Systems biology of disease, cancer and immune signaling and metabolism
Our group is working to understand cancer signaling and metabolism from a systems view. We focus on developing genome-, proteome- and metabolome-wide assays, and applying these assays to measuring and computationally modeling aberrant function in cancer cells. Through collaboration with clinical scientists, we work directly with patient samples and aim to translate our discoveries to clinical applications. We collect high dimensionality data using mass spectrometry-based phosphoproteomic and metabolomic profiling. To integratively analyze this data, we develop computational approaches aimed at overlaying the raw data with known signaling and metabolic network structures. A point of emphasis is how cellular signaling and metabolism is rewired when cancers become resistant to molecularly targeted therapies (e.g. the mutant BRAF kinase inhibitor used in melanoma). Our results have pointed us to the contributions of feedback loops in maintaining cancer signaling and metabolism homeostasis, and we are exploring therapeutic approaches to perturbing these loops synergistically to disrupt cellular equilibrium and induce death in cancer cells. In modeling cancer, one of our goals is to identify minimal sets of informative components that best reflect the state of the cell and serve as molecular targets for diagnostics, imaging, and patient tailored treatment. As with all of systems biology, our research relies on an interdisciplinary approach that merges biology, chemistry, mathematics and computation / bioinformatics.

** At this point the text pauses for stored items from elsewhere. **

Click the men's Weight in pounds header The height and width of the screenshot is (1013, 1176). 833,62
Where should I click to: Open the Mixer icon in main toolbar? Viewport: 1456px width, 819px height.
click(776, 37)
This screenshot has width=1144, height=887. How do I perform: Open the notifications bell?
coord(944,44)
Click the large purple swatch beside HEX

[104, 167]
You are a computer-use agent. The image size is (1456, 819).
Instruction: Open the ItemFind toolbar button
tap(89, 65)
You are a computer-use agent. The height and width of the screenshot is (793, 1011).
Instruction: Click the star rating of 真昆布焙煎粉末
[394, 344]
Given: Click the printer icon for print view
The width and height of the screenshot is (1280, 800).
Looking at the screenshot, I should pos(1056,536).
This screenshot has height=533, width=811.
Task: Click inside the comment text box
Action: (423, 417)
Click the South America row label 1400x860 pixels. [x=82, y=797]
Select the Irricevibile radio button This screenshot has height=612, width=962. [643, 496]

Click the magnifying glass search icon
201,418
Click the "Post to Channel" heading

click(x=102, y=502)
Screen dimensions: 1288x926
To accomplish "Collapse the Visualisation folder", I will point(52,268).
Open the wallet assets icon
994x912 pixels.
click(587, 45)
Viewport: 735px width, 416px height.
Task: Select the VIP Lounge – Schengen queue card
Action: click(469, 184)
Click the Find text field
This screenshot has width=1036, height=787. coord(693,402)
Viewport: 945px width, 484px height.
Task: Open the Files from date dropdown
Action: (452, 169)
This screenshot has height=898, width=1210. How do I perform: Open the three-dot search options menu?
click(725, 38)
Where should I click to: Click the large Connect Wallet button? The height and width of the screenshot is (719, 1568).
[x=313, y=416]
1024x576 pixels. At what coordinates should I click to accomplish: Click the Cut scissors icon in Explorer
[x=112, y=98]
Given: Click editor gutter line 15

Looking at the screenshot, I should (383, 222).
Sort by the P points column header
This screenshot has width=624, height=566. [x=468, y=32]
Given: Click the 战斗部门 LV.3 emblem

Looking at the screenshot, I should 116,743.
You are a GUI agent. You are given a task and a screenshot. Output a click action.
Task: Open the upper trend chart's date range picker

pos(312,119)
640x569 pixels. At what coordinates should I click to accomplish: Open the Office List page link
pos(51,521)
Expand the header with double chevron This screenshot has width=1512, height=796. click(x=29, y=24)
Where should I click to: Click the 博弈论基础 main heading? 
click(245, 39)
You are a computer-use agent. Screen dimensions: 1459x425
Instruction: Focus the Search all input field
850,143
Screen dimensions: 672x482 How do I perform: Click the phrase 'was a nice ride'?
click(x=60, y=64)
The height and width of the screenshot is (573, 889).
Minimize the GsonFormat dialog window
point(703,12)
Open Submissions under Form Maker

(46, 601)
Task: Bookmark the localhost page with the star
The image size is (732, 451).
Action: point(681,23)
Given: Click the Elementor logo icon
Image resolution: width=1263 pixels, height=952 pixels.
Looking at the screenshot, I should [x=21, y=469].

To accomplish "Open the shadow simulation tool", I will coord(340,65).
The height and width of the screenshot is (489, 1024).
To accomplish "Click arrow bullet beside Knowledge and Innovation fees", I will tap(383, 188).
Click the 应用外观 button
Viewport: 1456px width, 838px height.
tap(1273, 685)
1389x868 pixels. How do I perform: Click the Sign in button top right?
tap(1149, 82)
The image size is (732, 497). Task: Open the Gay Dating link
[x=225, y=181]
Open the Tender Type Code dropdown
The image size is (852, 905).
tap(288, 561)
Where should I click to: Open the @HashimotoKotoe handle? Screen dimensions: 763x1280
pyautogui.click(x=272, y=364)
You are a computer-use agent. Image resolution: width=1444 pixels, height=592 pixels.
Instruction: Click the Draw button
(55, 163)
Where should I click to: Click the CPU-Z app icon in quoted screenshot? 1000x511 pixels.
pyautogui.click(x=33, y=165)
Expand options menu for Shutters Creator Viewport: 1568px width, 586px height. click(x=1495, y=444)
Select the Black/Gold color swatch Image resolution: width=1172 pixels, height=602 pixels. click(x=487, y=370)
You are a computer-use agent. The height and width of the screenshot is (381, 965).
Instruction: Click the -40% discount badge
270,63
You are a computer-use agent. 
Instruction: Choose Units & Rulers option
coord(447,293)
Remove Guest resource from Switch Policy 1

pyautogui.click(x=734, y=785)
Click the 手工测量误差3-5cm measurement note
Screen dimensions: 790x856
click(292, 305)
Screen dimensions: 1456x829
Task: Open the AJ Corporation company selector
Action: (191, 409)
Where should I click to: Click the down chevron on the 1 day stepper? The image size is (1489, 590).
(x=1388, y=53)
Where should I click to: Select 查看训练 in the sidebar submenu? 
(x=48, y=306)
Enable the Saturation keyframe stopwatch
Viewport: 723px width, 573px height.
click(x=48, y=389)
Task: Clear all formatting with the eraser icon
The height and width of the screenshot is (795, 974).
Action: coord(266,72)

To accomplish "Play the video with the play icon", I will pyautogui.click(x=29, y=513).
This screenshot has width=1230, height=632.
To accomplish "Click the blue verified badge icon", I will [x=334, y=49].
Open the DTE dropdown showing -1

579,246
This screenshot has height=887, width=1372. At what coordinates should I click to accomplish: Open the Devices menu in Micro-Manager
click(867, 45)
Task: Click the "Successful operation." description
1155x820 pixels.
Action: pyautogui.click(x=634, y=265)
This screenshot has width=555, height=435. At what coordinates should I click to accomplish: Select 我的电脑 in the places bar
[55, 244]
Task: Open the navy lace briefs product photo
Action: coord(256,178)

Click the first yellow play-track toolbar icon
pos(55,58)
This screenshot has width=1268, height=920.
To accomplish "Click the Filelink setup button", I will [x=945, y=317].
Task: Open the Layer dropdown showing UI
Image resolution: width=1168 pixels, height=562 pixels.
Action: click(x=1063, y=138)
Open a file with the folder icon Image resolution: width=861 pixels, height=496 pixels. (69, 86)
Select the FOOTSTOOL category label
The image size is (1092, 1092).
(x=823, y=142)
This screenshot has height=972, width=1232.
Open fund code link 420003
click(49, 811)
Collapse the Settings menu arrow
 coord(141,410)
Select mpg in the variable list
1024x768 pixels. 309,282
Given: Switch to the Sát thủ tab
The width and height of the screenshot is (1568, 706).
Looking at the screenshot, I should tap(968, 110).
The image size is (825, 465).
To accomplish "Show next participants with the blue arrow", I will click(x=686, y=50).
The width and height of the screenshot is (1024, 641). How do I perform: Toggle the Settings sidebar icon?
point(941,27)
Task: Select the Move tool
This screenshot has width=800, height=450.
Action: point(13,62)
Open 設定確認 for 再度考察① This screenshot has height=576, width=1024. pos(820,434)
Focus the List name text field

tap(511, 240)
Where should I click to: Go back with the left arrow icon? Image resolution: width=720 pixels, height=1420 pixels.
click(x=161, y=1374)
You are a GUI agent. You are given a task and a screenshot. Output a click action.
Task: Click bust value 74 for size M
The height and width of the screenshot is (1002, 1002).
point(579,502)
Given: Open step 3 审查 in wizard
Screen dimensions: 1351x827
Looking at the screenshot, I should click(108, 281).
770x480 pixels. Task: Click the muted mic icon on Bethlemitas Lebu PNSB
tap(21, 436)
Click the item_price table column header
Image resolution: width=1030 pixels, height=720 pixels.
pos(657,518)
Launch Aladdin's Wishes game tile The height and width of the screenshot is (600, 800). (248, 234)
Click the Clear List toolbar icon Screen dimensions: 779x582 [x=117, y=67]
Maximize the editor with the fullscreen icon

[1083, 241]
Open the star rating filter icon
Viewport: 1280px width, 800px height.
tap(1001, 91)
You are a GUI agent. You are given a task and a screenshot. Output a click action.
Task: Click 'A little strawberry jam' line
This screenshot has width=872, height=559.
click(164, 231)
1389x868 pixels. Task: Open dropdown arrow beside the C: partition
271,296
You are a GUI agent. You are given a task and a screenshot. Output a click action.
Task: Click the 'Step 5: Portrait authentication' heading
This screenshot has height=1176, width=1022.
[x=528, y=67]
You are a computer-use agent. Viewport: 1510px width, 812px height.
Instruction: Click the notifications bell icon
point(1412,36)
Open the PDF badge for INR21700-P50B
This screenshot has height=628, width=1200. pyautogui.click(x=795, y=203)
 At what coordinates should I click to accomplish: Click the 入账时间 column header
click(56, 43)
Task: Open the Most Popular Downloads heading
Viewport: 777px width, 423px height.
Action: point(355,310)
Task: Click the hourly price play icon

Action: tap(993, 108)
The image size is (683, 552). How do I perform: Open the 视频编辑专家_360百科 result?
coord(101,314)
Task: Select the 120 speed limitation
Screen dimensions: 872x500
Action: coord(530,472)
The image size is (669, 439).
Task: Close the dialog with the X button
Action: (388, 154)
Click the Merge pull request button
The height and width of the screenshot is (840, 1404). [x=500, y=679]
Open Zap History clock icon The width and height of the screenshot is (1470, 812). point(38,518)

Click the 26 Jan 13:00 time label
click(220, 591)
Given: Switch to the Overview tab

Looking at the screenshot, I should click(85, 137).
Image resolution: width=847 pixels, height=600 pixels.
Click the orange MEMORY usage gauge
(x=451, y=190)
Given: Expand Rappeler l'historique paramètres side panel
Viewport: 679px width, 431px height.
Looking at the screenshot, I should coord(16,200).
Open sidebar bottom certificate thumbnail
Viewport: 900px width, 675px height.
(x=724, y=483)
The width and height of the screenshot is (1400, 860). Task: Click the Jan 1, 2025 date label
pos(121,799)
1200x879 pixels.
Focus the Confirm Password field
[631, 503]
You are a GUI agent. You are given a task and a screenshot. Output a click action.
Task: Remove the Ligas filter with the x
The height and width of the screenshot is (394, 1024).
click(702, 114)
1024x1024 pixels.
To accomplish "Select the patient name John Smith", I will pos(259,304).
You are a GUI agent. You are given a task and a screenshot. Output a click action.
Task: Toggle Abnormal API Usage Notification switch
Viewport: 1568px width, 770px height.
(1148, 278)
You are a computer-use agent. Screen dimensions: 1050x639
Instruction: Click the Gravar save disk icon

We have a multidisciplinary lab with connections to the clinic, and emphasizing collecting large datasets in a well-designed fashion so that we can pull out informative patterns using computer algorithms. We primarily study the complexity of mis-wired cancer cells, and the elegance of systems programs enacted by immune cells to accomplish their specialized functions. We have expanding projects in the lab related to genomic instability in cancer, the associated DNA repair deficiencies, disrupting cancer trans-differentiation as a therapy escape route, and in cancer metabolism. We attempt to keep projects like these, and others on tumor immunology closely linked to current medical questions through collaborations with clinical scientists.